L’histoire :
Pendant que son ami craint de rendre l’âme et de recevoir la visite de la charrette fantôme, David Holm, un sans-logis, fait une rencontre qui pourrait bien changer sa vie en croisant le chemin de sœur Edith, une jeune religieuse résolue à le sortir de l’ornière.
Critique subjective :
Réalisé en 1939 par Julien Duvivier, La charrette fantôme est, depuis sa sortie, considéré, à juste titre, comme l’un des fleurons du cinéma fantastique hexagonal. Le métrage a donc tout à fait sa place à côté des Yeux sans visage ou de La Belle et la bête, deux autres grands classiques du genre en France.
Peut-être plus encore qu’une œuvre fantastique, le film de Duvivier est une saisissante peinture sociale, une plongée dans la misère. Bienvenue chez les pauvres, les clochards, les sans-logis. Hommes et femmes en haillons, tiraillés par la faim et souvent rongés par la boisson. Les fantômes d’une existence confortable désormais lointaine.
Parmi eux, il y a « L’étudiant », un homme que l’instruction n’a pas préservé de la rue. Il raconte l’histoire de la charrette fantôme, un véhicule que conduit un terrifiant charretier, missionnaire de la grande faucheuse remplacé chaque 31 décembre à minuit par le dernier malheureux dont il vient prélever l’âme.

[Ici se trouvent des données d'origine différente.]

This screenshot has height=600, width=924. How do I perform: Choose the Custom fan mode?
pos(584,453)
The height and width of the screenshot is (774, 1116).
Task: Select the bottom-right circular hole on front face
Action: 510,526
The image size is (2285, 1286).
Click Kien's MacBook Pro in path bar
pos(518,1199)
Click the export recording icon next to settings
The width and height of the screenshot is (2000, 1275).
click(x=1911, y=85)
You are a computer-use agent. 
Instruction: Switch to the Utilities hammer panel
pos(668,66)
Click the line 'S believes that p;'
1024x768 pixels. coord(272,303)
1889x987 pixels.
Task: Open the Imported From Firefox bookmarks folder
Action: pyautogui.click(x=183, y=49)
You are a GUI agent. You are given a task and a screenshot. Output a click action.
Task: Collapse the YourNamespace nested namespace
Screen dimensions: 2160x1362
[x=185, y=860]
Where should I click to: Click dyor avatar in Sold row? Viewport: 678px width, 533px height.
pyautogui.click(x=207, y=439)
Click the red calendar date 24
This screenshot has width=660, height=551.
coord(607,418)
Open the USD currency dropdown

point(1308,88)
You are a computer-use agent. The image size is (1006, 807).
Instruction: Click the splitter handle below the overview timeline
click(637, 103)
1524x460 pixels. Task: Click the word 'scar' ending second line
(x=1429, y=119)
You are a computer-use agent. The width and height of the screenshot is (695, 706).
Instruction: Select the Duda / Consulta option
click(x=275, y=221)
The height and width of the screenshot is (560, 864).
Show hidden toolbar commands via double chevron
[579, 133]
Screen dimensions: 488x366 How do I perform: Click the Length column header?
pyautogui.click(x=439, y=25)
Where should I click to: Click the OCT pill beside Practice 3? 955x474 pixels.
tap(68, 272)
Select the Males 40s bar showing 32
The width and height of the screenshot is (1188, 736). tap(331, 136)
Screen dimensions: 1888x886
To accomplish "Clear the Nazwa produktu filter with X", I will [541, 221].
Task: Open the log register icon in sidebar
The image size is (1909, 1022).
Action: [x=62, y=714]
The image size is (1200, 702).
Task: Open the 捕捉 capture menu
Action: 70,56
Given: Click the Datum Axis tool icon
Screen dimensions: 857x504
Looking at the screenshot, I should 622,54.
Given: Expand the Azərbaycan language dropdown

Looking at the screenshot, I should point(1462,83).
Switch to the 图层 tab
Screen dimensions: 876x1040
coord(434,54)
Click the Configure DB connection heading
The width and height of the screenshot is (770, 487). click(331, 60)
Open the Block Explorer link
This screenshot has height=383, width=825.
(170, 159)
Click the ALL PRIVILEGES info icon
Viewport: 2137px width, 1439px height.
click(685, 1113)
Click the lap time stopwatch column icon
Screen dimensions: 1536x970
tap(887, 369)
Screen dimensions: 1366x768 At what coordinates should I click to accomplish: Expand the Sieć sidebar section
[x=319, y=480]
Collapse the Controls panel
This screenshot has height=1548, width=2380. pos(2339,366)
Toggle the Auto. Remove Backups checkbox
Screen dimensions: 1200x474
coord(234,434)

Seuls ceux dont la fin est imminente peuvent entendre les effroyables grincements produits par les roues du véhicule ectoplasmique. Poignardé lors d’une rixe, L’étudiant craint de mourir et de devoir endosser le rôle du charretier pour un an.
Unique lueur dans cette ambiance pesante : Sœur Edith (Micheline Francey), une jeune religieuse qui, animée par une inébranlable foi en l’être humain, se tue littéralement à la tâche, se consacrant corps et âme au nouveau refuge ouvert par le secours catholique. Elle s’intéresse tout particulièrement à David Holm (Pierre Fresnay), un miséreux qu’elle pense pouvoir remettre sur le droit chemin.
Conte fantastique superbement éclairé et mis en scène (voir notamment ces plans magnifiques sur les visages des comédiens), La charrette fantôme constitue également un témoignage cinématographique sur une sombre époque, celle à laquelle la France et l’Europe s’apprêtaient à traverser leurs heures les plus noires. Impossible de ne pas faire le parallèle entre l’inéluctable venue de la charrette et la montée du péril nazi (Duvivier allait d’ailleurs s’exiler aux Etats-Unis peu de temps après la fin du tournage). Si l’on relève bien quelques éclairs d’espoir dans le métrage (la rédemption semble toujours possible), l’ambiance n’en demeure pas moins profondément pessimiste, sinon désespérée, comme marquée au sceau du contexte historique dans lequel le film fut réalisé.
Verdict :
Revêtant un intérêt à la fois cinématographique (esthétiquement, le film est un sans faute) et historique (le métrage est une puissante métaphore sur son époque), La charrette fantôme est une œuvre à (re)découvrir. Un classique tout sauf poussiéreux.